▶ Your instructions: Beginning with the line where "Select the 华北2（北京） region" appears, please restate each line of the records below word for word until the last one, inclusive, and nothing else.

▶ Extracted records:

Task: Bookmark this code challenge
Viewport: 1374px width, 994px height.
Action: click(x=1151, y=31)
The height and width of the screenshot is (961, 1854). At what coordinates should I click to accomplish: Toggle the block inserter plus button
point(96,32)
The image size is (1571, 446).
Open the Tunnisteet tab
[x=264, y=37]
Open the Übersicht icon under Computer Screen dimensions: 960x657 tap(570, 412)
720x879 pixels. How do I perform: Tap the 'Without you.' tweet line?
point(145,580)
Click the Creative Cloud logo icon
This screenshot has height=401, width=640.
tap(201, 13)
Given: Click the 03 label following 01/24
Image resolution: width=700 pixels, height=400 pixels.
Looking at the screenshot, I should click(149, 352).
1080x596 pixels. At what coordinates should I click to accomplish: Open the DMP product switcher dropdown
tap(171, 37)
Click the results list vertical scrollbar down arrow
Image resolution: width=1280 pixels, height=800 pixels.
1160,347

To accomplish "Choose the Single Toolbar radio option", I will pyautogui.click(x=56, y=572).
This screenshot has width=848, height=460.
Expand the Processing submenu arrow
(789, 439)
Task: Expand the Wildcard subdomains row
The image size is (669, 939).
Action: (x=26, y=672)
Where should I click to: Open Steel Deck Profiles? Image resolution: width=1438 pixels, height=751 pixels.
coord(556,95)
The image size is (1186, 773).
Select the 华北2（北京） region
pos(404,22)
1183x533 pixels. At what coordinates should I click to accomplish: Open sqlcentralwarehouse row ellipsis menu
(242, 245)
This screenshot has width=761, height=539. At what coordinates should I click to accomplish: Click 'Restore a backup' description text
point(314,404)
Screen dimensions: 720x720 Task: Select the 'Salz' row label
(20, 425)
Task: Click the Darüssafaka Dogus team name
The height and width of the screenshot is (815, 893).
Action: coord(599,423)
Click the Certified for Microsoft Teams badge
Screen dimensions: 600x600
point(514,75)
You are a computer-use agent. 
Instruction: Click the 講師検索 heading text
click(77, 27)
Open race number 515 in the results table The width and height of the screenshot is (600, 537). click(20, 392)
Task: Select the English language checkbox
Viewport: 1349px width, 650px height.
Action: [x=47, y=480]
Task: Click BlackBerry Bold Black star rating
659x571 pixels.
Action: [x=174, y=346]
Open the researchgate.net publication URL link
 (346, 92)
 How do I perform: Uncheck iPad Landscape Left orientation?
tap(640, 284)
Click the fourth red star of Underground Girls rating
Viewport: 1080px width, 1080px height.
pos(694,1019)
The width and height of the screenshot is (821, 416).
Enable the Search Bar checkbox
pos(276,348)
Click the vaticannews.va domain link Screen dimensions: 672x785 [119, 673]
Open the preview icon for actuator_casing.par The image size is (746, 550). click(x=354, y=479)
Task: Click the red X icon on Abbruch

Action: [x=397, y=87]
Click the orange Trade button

▶ Answer to this problem:
Select the 华北2（北京） region
pos(404,22)
1183x533 pixels. At what coordinates should I click to accomplish: Open sqlcentralwarehouse row ellipsis menu
(242, 245)
This screenshot has width=761, height=539. At what coordinates should I click to accomplish: Click 'Restore a backup' description text
point(314,404)
Screen dimensions: 720x720 Task: Select the 'Salz' row label
(20, 425)
Task: Click the Darüssafaka Dogus team name
The height and width of the screenshot is (815, 893).
Action: coord(599,423)
Click the Certified for Microsoft Teams badge
Screen dimensions: 600x600
point(514,75)
You are a computer-use agent. 
Instruction: Click the 講師検索 heading text
click(77, 27)
Open race number 515 in the results table The width and height of the screenshot is (600, 537). click(20, 392)
Task: Select the English language checkbox
Viewport: 1349px width, 650px height.
Action: [x=47, y=480]
Task: Click BlackBerry Bold Black star rating
659x571 pixels.
Action: [x=174, y=346]
Open the researchgate.net publication URL link
 (346, 92)
 How do I perform: Uncheck iPad Landscape Left orientation?
tap(640, 284)
Click the fourth red star of Underground Girls rating
Viewport: 1080px width, 1080px height.
pos(694,1019)
The width and height of the screenshot is (821, 416).
Enable the Search Bar checkbox
pos(276,348)
Click the vaticannews.va domain link Screen dimensions: 672x785 [119, 673]
Open the preview icon for actuator_casing.par The image size is (746, 550). click(x=354, y=479)
Task: Click the red X icon on Abbruch

Action: [x=397, y=87]
Click the orange Trade button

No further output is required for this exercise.